From the line that contains "Instruction: Click the Salvar button" to the last line of the entries, set down each line exactly as written, both ends included, with nothing else.

----- Provided data -----

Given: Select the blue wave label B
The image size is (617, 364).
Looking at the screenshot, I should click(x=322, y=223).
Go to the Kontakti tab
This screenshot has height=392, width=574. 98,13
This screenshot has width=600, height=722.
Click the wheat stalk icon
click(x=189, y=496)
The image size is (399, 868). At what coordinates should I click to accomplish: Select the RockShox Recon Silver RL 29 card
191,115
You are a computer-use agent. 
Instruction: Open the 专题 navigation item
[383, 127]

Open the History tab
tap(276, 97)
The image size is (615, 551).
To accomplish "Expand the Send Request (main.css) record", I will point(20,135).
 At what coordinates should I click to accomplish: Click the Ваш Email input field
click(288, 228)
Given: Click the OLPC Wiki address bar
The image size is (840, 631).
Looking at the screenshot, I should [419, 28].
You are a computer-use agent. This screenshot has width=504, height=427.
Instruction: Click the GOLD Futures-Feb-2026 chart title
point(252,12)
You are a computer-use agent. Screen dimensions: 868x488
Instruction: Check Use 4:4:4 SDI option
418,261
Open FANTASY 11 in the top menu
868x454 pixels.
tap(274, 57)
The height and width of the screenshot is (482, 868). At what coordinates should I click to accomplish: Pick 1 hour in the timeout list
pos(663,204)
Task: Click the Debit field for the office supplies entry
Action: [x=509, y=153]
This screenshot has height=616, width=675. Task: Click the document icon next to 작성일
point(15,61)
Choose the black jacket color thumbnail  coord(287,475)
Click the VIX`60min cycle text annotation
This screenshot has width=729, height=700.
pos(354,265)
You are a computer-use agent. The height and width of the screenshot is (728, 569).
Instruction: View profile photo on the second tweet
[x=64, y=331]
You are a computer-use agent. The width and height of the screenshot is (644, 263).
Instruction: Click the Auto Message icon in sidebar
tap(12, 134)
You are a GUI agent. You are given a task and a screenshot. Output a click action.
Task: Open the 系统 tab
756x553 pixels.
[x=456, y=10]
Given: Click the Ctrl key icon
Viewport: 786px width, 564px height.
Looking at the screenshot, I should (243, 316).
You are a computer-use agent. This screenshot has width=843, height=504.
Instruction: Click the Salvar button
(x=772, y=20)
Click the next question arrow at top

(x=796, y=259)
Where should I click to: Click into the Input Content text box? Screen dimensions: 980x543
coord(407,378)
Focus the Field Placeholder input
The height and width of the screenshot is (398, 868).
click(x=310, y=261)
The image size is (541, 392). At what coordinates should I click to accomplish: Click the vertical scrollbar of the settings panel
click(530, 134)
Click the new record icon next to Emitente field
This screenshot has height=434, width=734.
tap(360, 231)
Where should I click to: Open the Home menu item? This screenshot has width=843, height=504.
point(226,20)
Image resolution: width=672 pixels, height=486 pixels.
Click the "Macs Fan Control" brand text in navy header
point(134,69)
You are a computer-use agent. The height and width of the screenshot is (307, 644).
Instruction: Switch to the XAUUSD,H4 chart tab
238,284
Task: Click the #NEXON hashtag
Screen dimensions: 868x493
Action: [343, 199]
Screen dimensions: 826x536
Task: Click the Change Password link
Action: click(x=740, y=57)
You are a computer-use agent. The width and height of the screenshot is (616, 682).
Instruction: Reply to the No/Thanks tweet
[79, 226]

-----

◆ Exercise answer
Instruction: Click the Salvar button
(x=772, y=20)
Click the next question arrow at top

(x=796, y=259)
Where should I click to: Click into the Input Content text box? Screen dimensions: 980x543
coord(407,378)
Focus the Field Placeholder input
The height and width of the screenshot is (398, 868).
click(x=310, y=261)
The image size is (541, 392). At what coordinates should I click to accomplish: Click the vertical scrollbar of the settings panel
click(530, 134)
Click the new record icon next to Emitente field
This screenshot has height=434, width=734.
tap(360, 231)
Where should I click to: Open the Home menu item? This screenshot has width=843, height=504.
point(226,20)
Image resolution: width=672 pixels, height=486 pixels.
Click the "Macs Fan Control" brand text in navy header
point(134,69)
You are a computer-use agent. The height and width of the screenshot is (307, 644).
Instruction: Switch to the XAUUSD,H4 chart tab
238,284
Task: Click the #NEXON hashtag
Screen dimensions: 868x493
Action: [343, 199]
Screen dimensions: 826x536
Task: Click the Change Password link
Action: click(x=740, y=57)
You are a computer-use agent. The width and height of the screenshot is (616, 682).
Instruction: Reply to the No/Thanks tweet
[79, 226]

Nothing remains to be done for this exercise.